## Task objective:
Nothing but the lines below from the one containing "Disclaimer (73, 1980)" through the one containing "Premium features (96, 222)" should appear in the answer, exact and without pictures.

Top of Data for this task

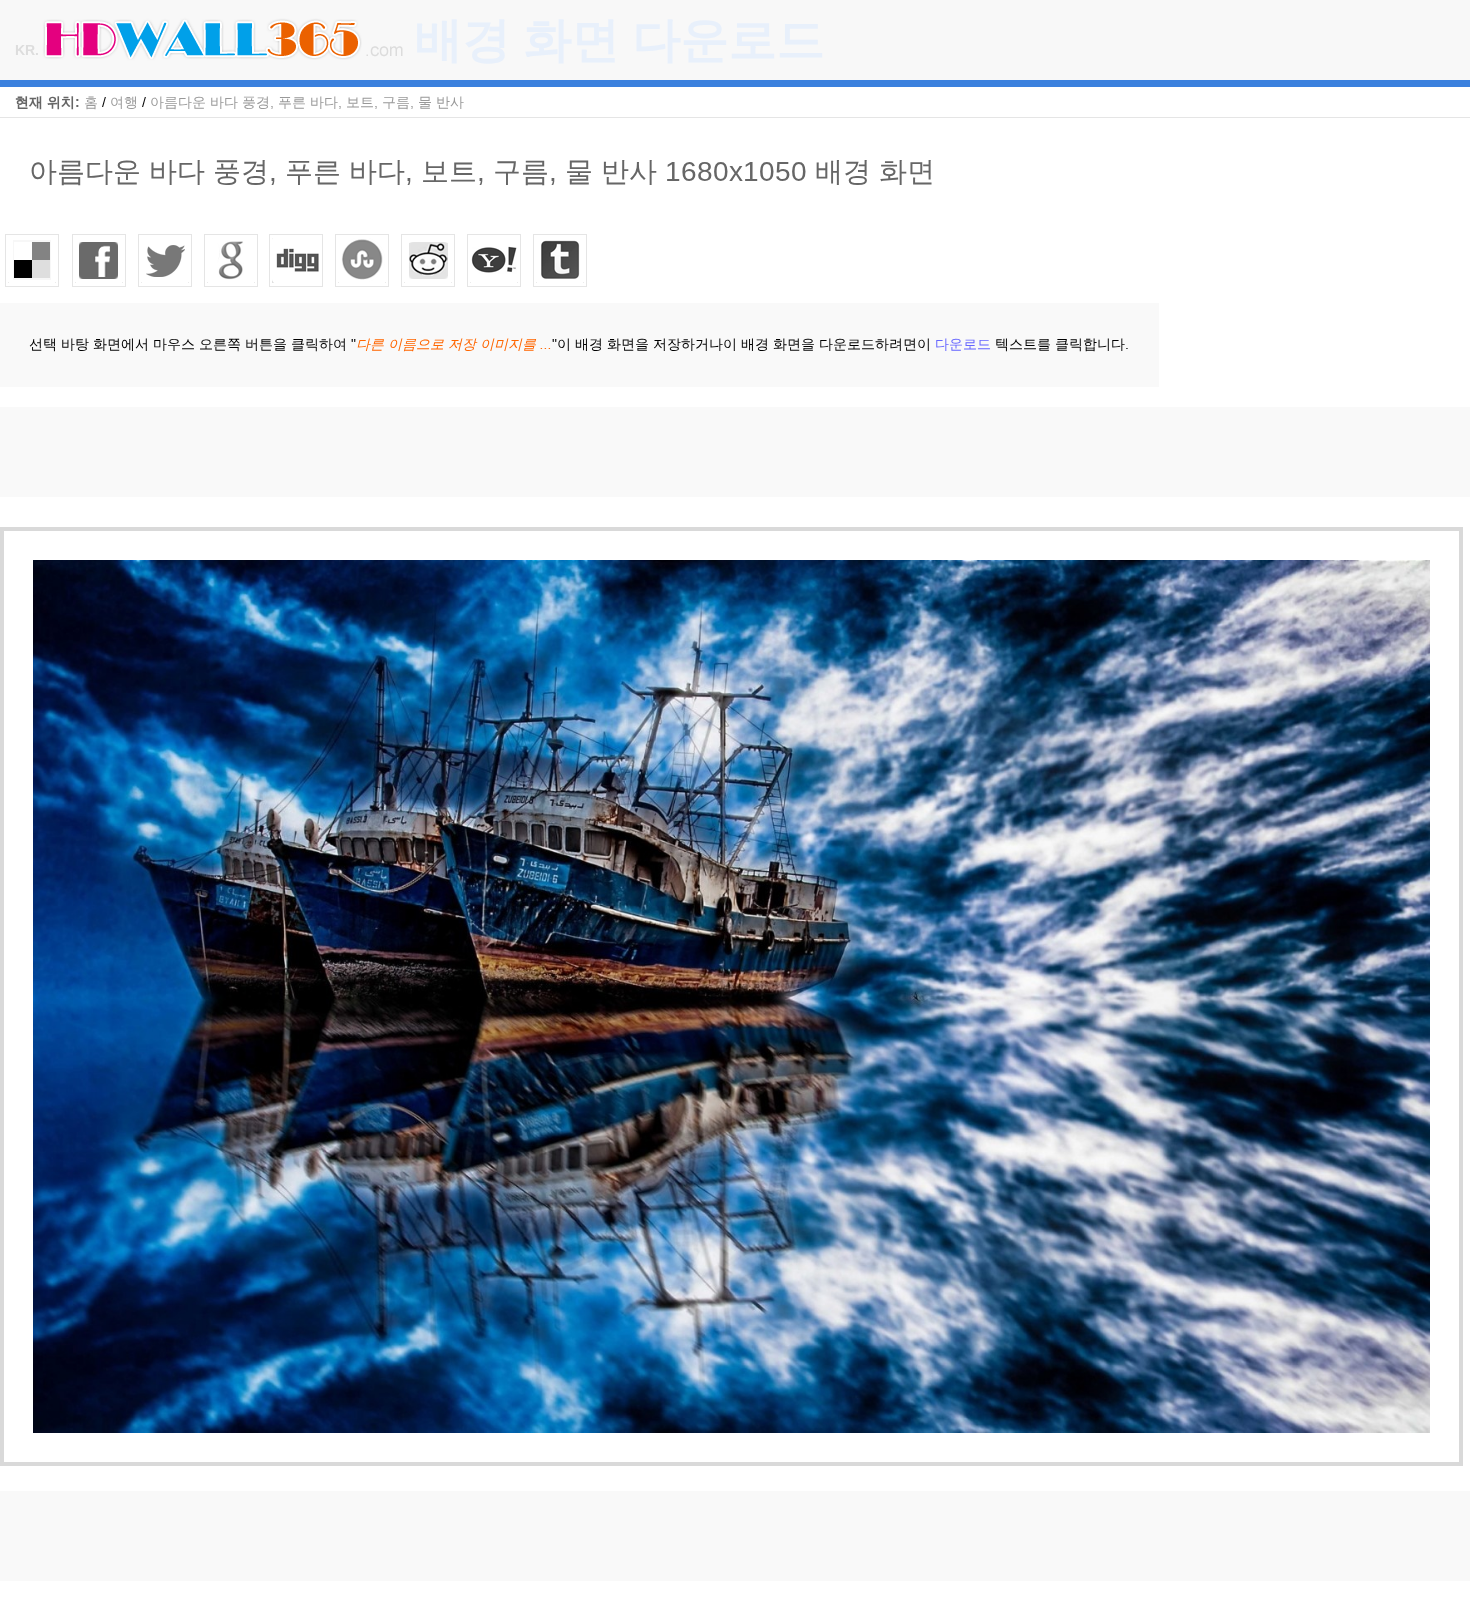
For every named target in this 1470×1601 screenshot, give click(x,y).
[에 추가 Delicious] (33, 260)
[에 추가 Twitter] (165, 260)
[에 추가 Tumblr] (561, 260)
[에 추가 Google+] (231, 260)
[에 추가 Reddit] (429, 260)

Bottom of Data for this task
Top of Data for this task

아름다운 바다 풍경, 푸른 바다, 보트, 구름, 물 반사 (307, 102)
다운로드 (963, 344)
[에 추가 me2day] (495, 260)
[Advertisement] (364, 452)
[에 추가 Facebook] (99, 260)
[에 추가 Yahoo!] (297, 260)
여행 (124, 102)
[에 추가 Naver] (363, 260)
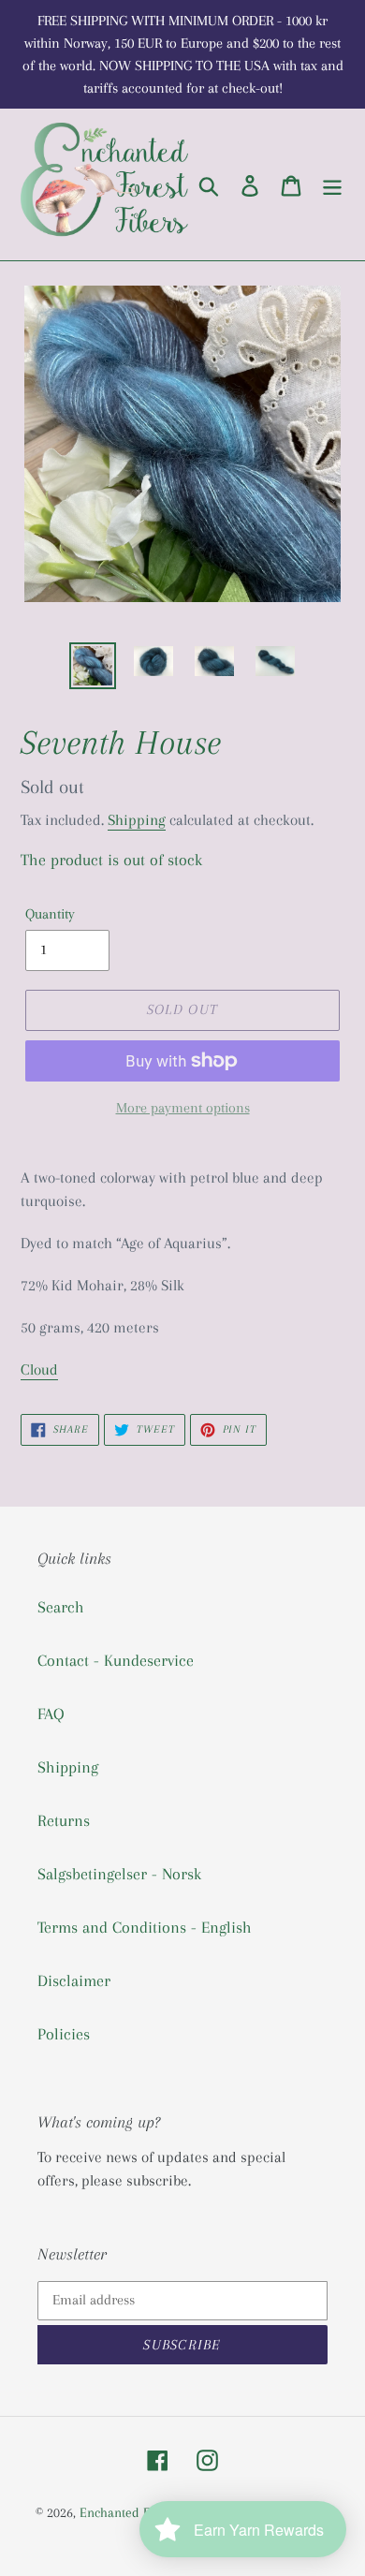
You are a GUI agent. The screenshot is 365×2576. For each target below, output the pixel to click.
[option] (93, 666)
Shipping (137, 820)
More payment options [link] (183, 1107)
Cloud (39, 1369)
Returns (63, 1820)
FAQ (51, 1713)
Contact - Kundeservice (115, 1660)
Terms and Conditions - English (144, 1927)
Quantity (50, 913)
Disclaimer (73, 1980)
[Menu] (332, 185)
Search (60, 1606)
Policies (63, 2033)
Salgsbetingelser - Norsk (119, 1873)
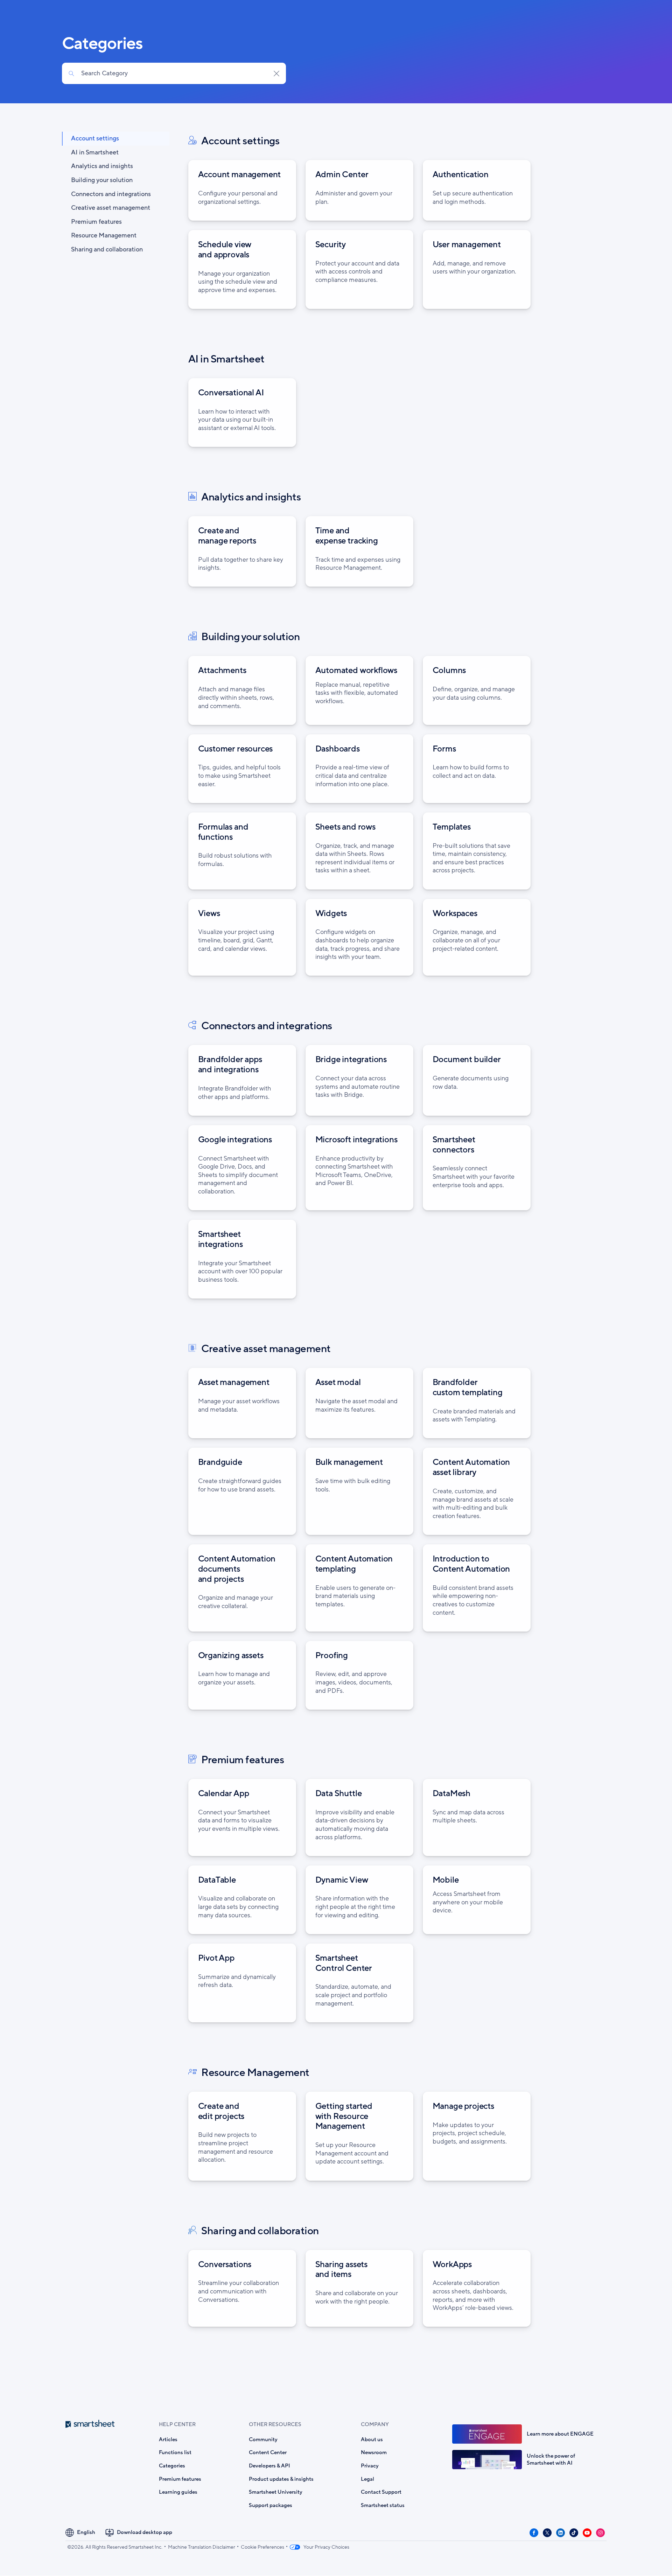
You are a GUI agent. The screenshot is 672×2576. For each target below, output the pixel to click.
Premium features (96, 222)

Bottom of Data for this task

## Written solution:
Disclaimer (73, 1980)
[Menu] (332, 185)
Search (60, 1606)
Policies (63, 2033)
Salgsbetingelser - Norsk (119, 1873)
You are a GUI agent. The screenshot is 672×2576. For each target below, output the pixel to click.
Premium features (96, 222)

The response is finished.